Subsequent to these problems DeepMind has expanded its focus to include AI ethics, the goal being to fund external research of the following themes: privacy transparency and fairness; economic impacts; governance and accountability; managing AI risk; AI morality and values; and how AI can address the world's challenges. As a result, the team hopes to further understand the ethical implications of AI and aid society in seeing that AI can be beneficial.


Amazon set up 1492, a secret lab dedicated to healthcare innovation in July 2017. Since then, they’ve hired a number of healthcare experts, including the former chief health informatics officer for the U.S. Food and Drug Administration (FDA).

Although information is somewhat scarce 1492 will focus on opportunities in digital healthcare, like Electronic Medical Records and telemedicine.

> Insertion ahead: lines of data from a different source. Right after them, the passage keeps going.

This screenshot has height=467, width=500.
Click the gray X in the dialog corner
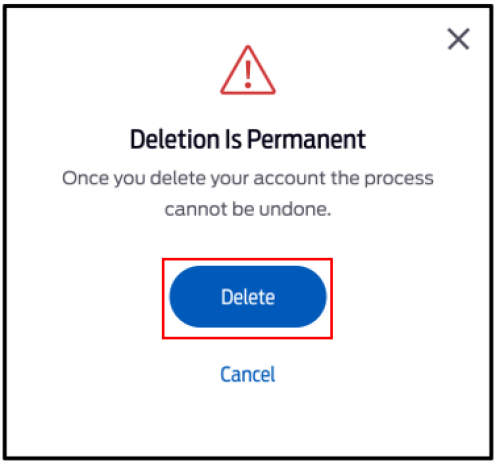458,39
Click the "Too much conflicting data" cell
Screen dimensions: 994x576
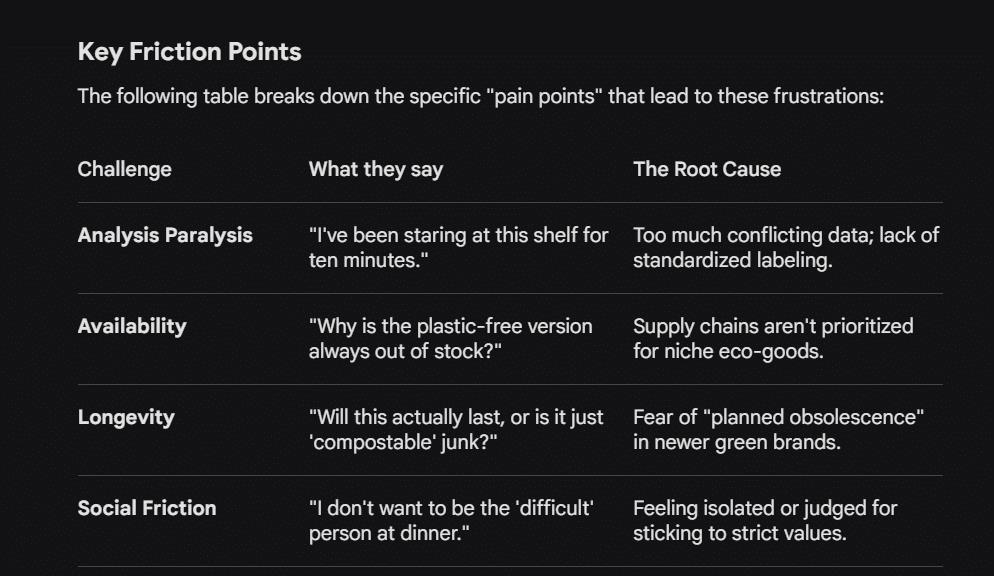(785, 248)
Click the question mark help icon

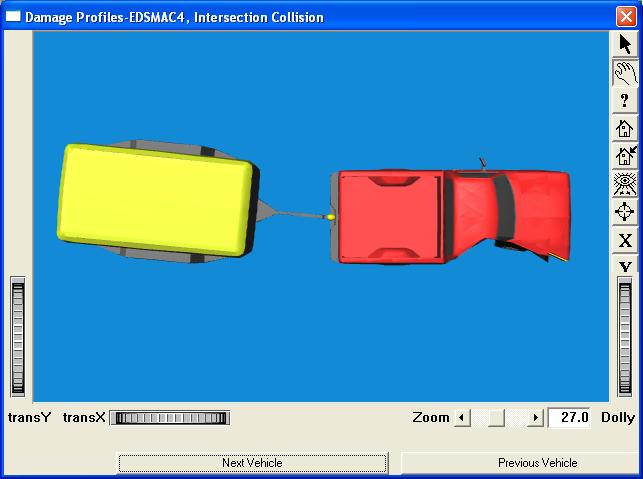(x=625, y=100)
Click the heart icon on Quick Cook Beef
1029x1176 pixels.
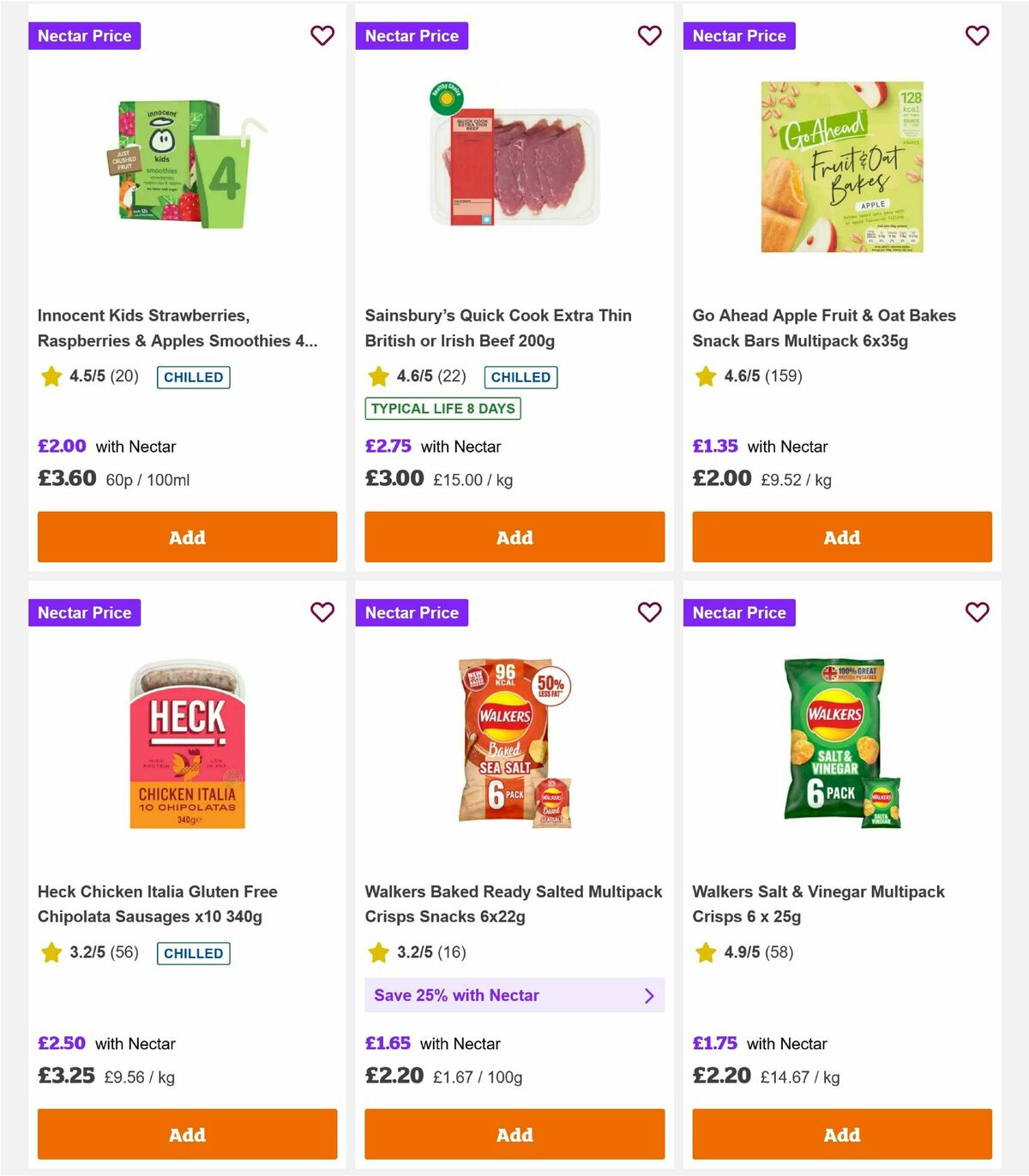649,36
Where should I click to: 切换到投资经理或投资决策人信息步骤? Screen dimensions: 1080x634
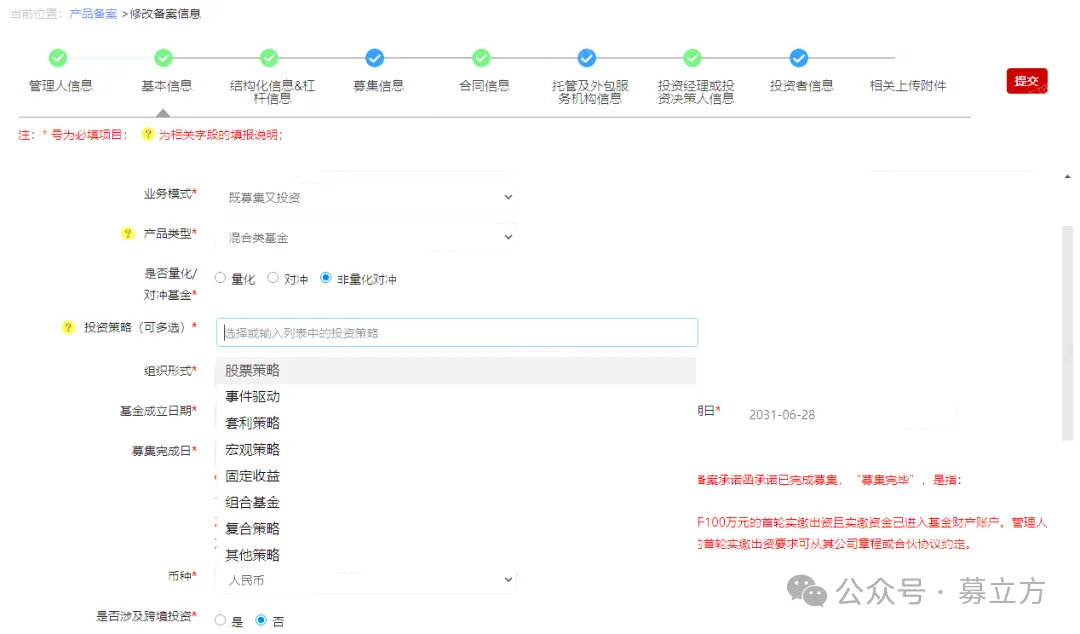pos(692,85)
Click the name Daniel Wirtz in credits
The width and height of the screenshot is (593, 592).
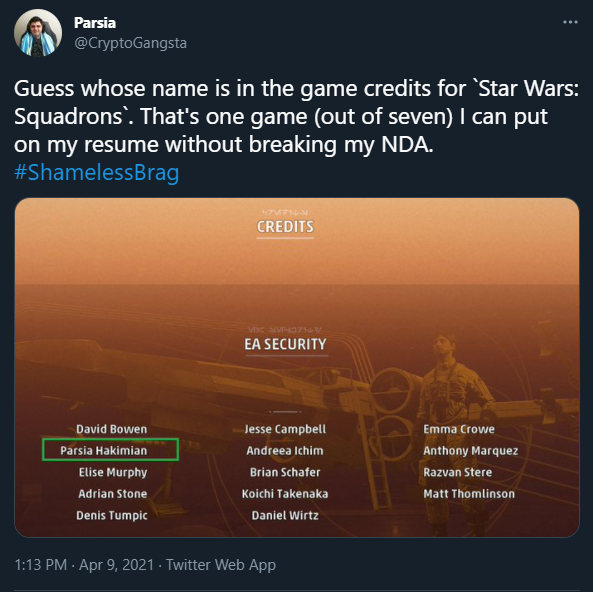285,515
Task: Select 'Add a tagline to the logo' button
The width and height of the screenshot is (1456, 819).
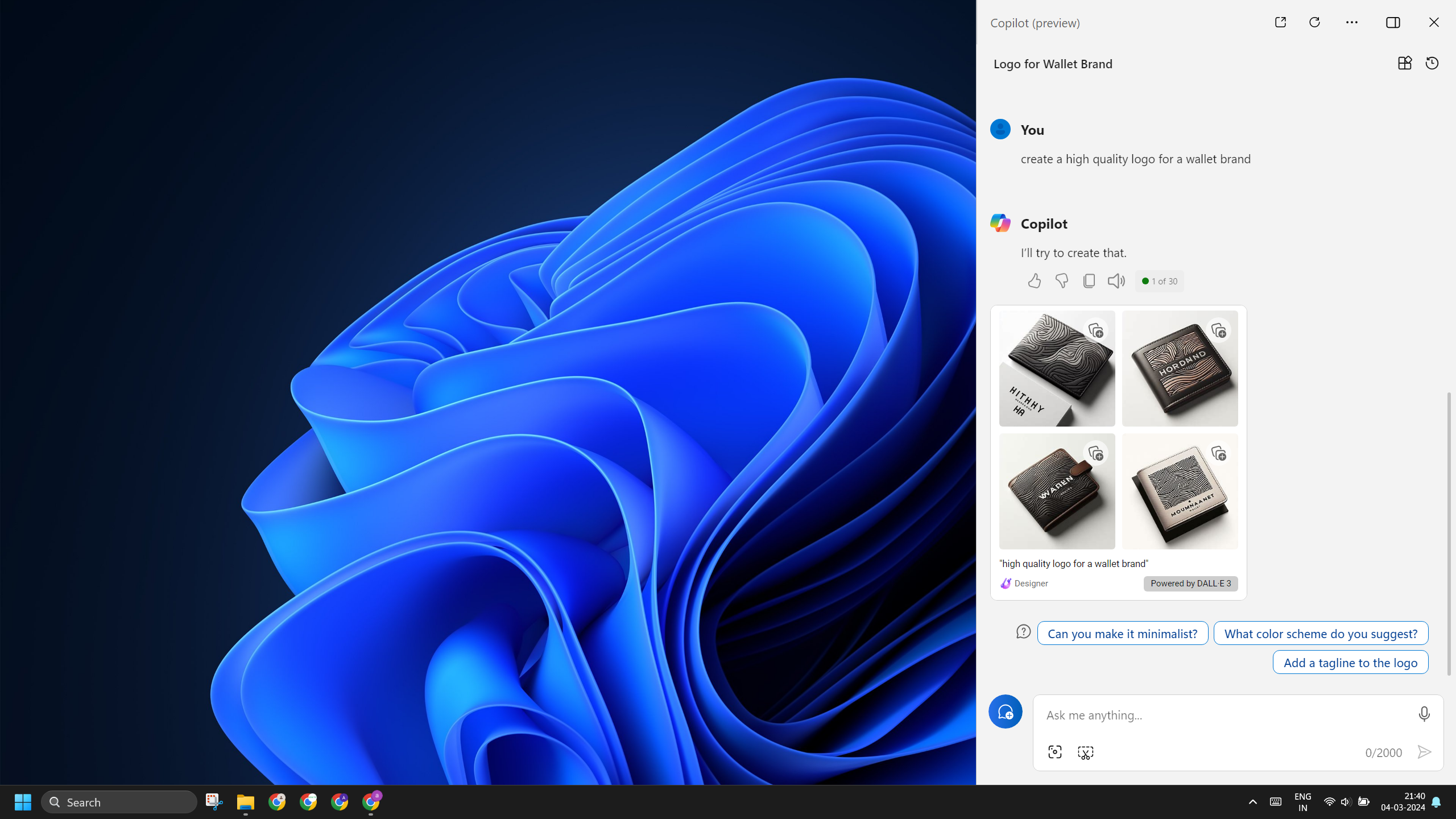Action: pyautogui.click(x=1350, y=661)
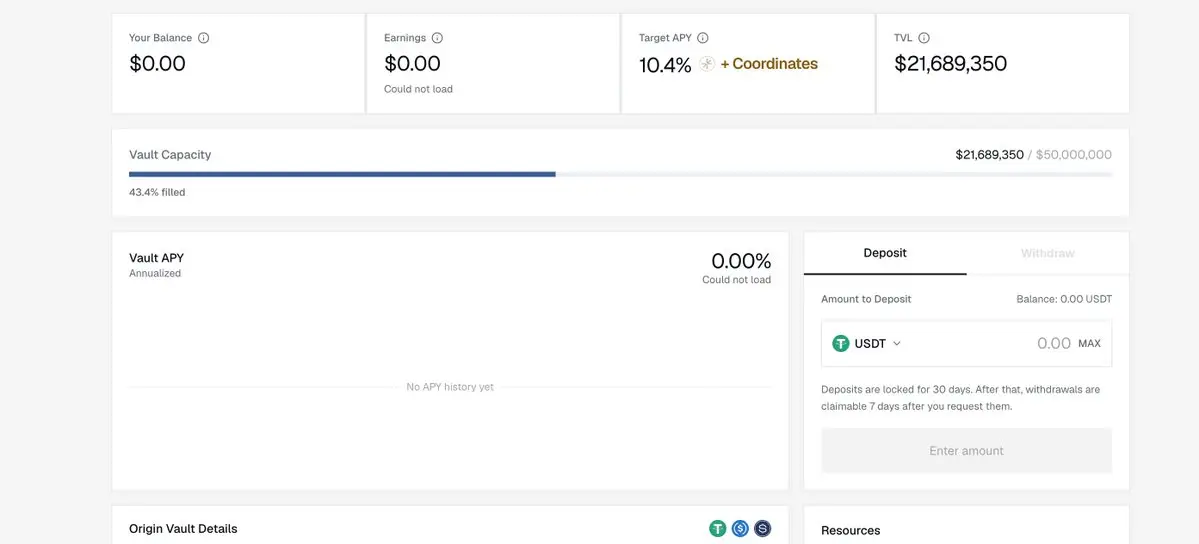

Headquartered in Seattle, team 1492 is focused on both hardware and software, its aims are:

  • To extract and use data from Electronic Medical Records system and improve the algorithm to make it more efficient and useful.

  • To make the data available to the patients and doctors.

  • To build a platform for telemedicine so that patients can interact virtually with the physicians and specialists regarding their problems.

  • Exploring various medical applications of hardware like Echo and Dash Wand.

  • Developing skills for Amazon’s Alexa that can be used for healthcare as well.

  • Possibly develop medical devices.

In November 2018, Amazon announced its intention to sell a service, hosted on AWS, that uses machine learning to read medical records. This service will be released under the banner of Amazon Comprehend Medical (ACM).

ACM is a HIPAA-eligible machine learning service that allows developers to process unstructured medical text and identify information such as patient diagnosis, treatments, dosages, symptoms and signs, and more. This is a first step to augmenting doctors with AI, but, as with other health AI solutions leads to a minefield of trust and data protection issues. Amazon, with its unique relationship to Prime customers (and others) may be in a uniquely trusted position to overcome these issues.

So, who’s going to be the winner? Given the scale and resources of these companies, probably all of them, but without a doubt the biggest winner of all will be the patient due to the step change advancement in healthcare that these technologies can deliver.